**Page extract**.
Olympics data with SQL and pandas- creating a country table

Creating a country table of the Olympics

Author

Thomas H. Simm

Overview

The country table needed extra analysis so I seperated it from the rest of the analysis.

It also requires importing some new data, which I will add here too

import pandas as pd
from pandasql import sqldf
import matplotlib.pyplot as plt
import re 
df= pd.read_csv("athlete_events.csv")
df2=pd.read_csv("noc_regions.csv")

The next line is just to add a unique ID for athletes when the data is split up later

df= df.reset_index()
df.rename(columns={'index':'event_athlete_ID','ID':'athlete_ID'},inplace=True)
df.head()
event_athlete_ID athlete_ID Name Sex Age Height Weight Team NOC Games Year Season City Sport Event Medal
0 0 1 A Dijiang M 24.0 180.0 80.0 China CHN 1992 Summer 1992 Summer Barcelona Basketball Basketball Men's Basketball NaN
1 1 2 A Lamusi M 23.0 170.0 60.0 China CHN 2012 Summer 2012 Summer London Judo Judo Men's Extra-Lightweight NaN
2 2 3 Gunnar Nielsen Aaby M 24.0 NaN NaN Denmark DEN 1920 Summer 1920 Summer Antwerpen Football Football Men's Football NaN
3 3 4 Edgar Lindenau Aabye M 34.0 NaN NaN Denmark/Sweden DEN 1900 Summer 1900 Summer Paris Tug-Of-War Tug-Of-War Men's Tug-Of-War Gold
4 4 5 Christine Jacoba Aaftink F 21.0 185.0 82.0 Netherlands NED 1988 Winter 1988 Winter Calgary Speed Skating Speed Skating Women's 500 metres NaN
df2.head()
NOC region notes
0 AFG Afghanistan NaN
1 AHO Curacao Netherlands Antilles
2 ALB Albania NaN
3 ALG Algeria NaN
4 AND Andorra NaN

What do we use to value to identify a nation

print('There are {} unique teams and {} unique NOCs in df.\n     \
And {} unique NOC values, {} unique regions and {} unique notes in df2.'.format( \
    len(pd.unique(df.Team)),len(pd.unique(df.NOC)), 
    len(pd.unique(df2.region)),len(pd.unique(df2.region)),len(pd.unique(df2.notes)) ))

**Written exercise A**.
Summarize the Olympics country table page in two sentences.
**Written exercise B**.
Pick up the Olympics country table page right after its last line of code and write what comes next.

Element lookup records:
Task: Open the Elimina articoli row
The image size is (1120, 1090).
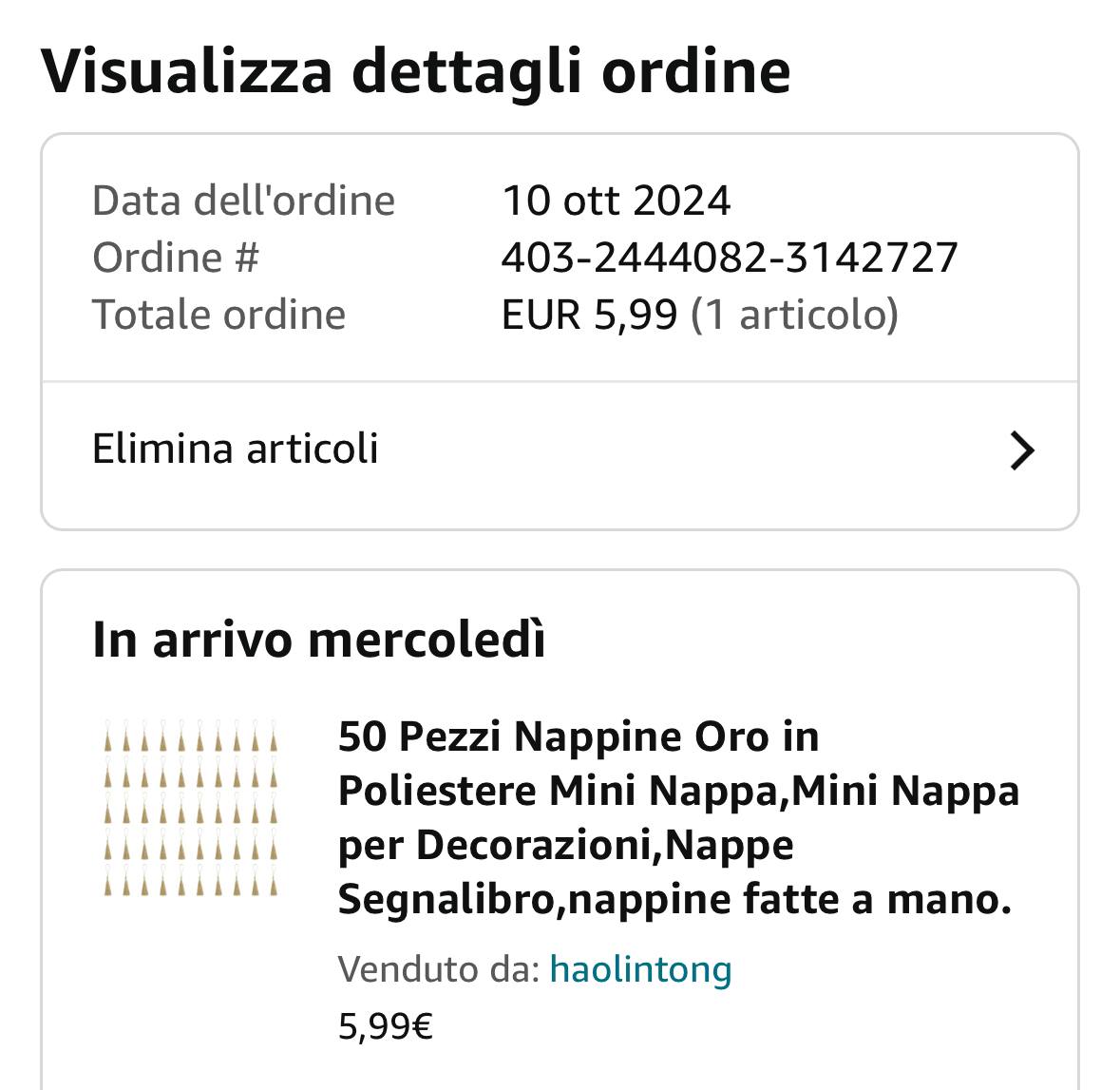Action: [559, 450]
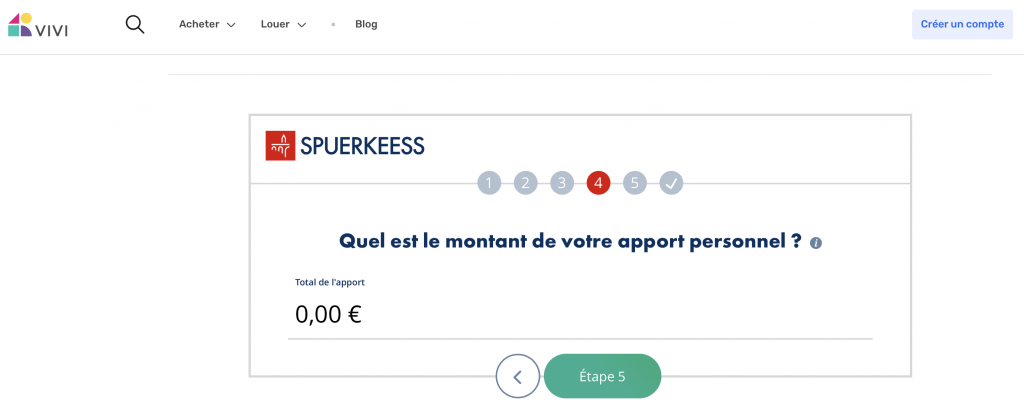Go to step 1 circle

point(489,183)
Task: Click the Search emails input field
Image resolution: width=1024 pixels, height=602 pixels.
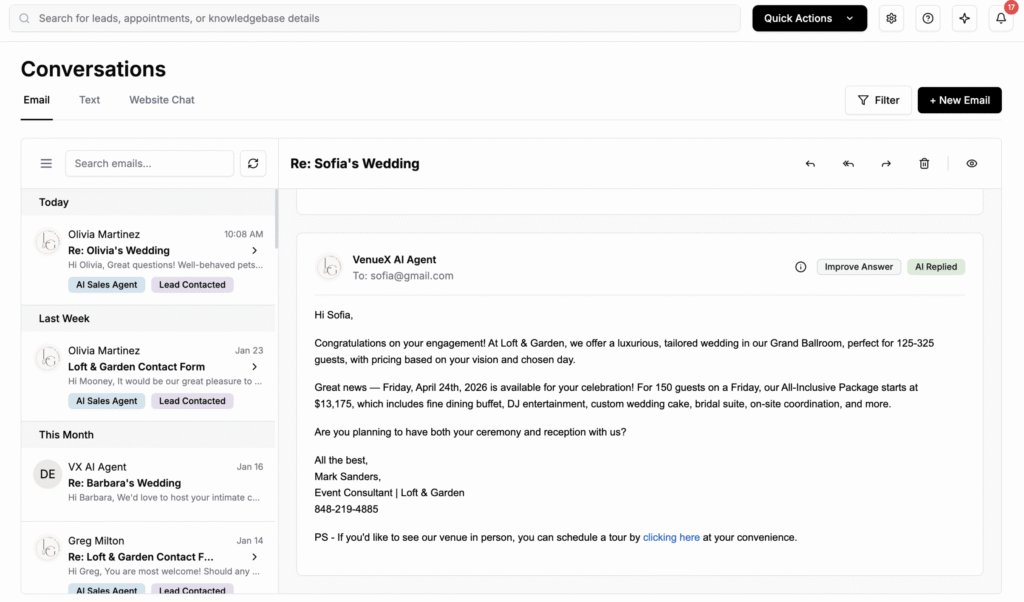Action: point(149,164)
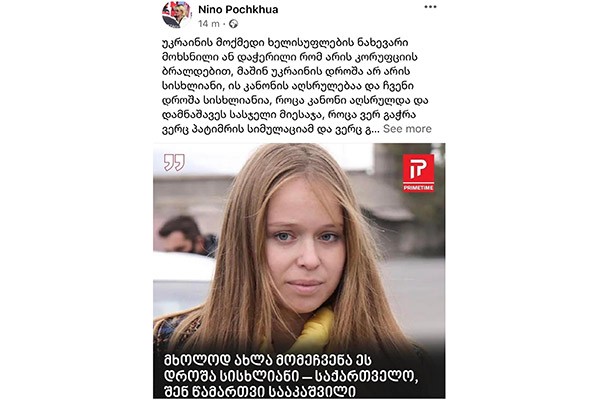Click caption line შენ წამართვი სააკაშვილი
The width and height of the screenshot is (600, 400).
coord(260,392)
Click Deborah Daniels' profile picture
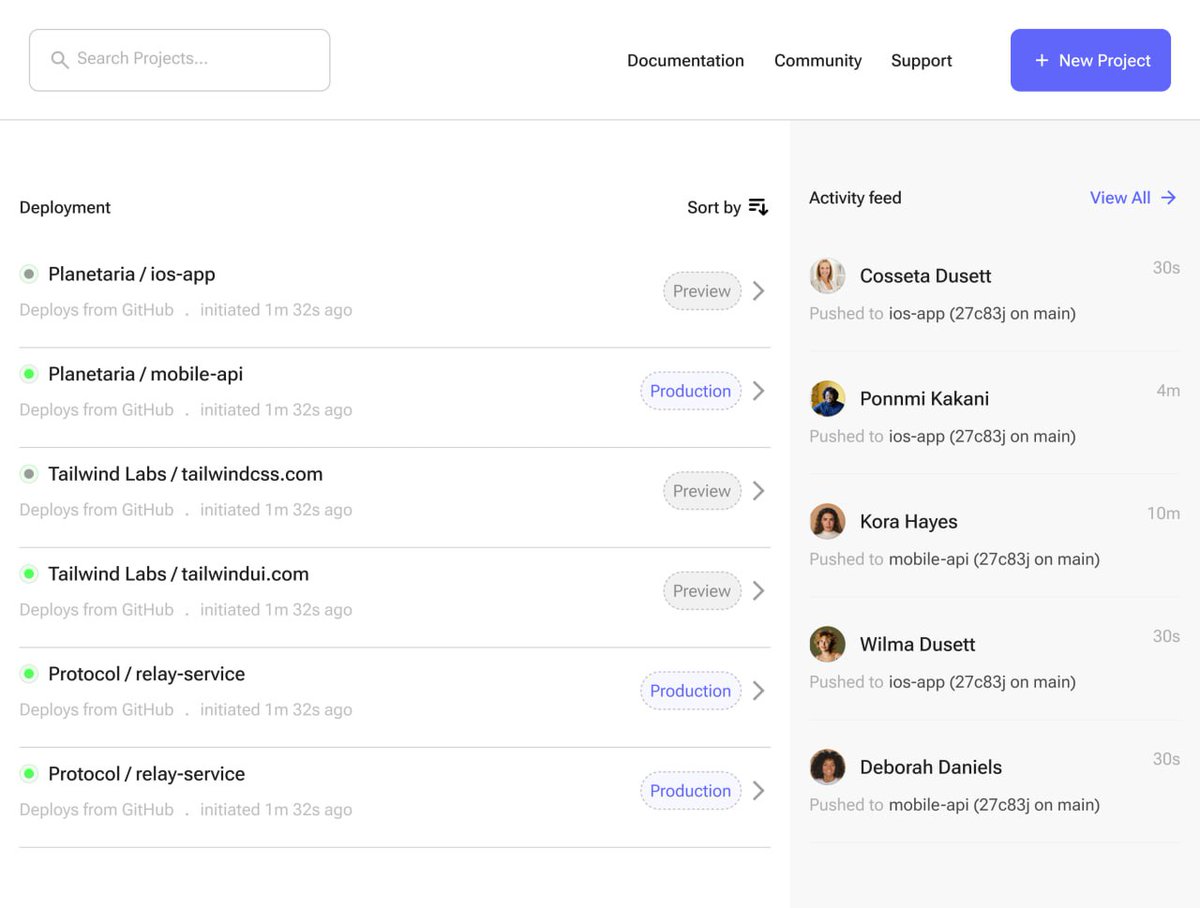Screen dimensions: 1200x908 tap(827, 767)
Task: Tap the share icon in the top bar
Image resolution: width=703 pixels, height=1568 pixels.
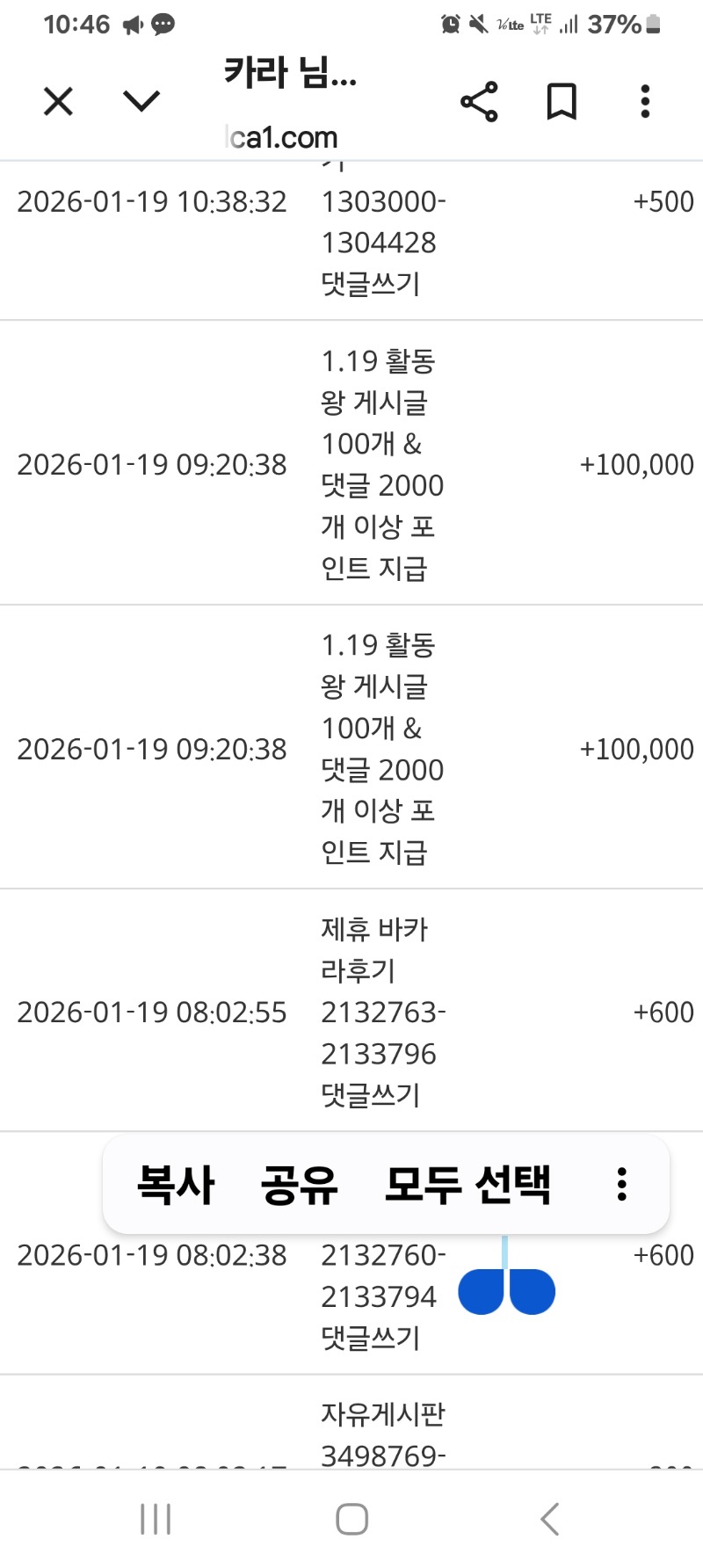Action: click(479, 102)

**Task response A**.
The country table of the Olympics data needed extra analysis, so it was separated from the rest of the analysis and requires importing some new data, with athlete_events.csv and noc_regions.csv loaded through pandas. A unique athlete ID is added by resetting the index for when the data is split up later, and the page then asks what value should identify a nation and prints counts of unique teams, NOCs, regions and notes.

**Task response B**.
There are 1184 unique teams and 230 unique NOCs in df.
     And 207 unique NOC values, 207 unique regions and 22 unique notes in df2.

1184 Seems a lot of teams to consider, it may be best to stick with using NOC as a unique identifier for a country. We can then probably use regions as the name of the country.

Let’s have a look at the values of teams,NOC and regions

sqldf("SELECT                                \
         NOC,                                \
         Team,                               \
         count(*)                            \
       FROM                                  \
         df                                  \
       GROUP BY                              \
         Team, NOC                           \
       ORDER BY team DESC                    \
       LIMIT 30;",locals())
NOC Team count(*)
0 FIN rn-2 5
1 BEL Zut 3
2 ZIM Zimbabwe 309
3 GRE Zefyros 2
4 ZAM Zambia 183
5 YUG Yugoslavia-2 10
6 YUG Yugoslavia-1 10
7 YUG Yugoslavia 2558
8 SUI Ylliam VIII 5
9 SUI Ylliam VII 6
10 SUI Ylliam II 5
11 GBR Yeoman XII 3
12 GBR Yeoman VII 3
13 RSA Yeoman V 3
14 BAH Yeoman 4
15 YEM Yemen 32
16 MYA Yangon 2
17 MEX Xolotl 3
18 FIN Xantippa 3
19 GBR Wolseley-Siddeley-1 4
20 CAN Winnipeg Shamrocks-1 12
21 CAN Windor 2
22 NED Willem-Six 3
23 ARG Wiking 5
24 USA Widgeon 2
25 FRA Whitini Star 1
26 DEN White Lady 3
27 JPN Whisper 1
28 CAN Whirlaway 2
29 USA Western Rowing Club-3 6

Team in df seems to not reflect the country very well. e.g. Whisper is not a country but JPN probably represents Japan.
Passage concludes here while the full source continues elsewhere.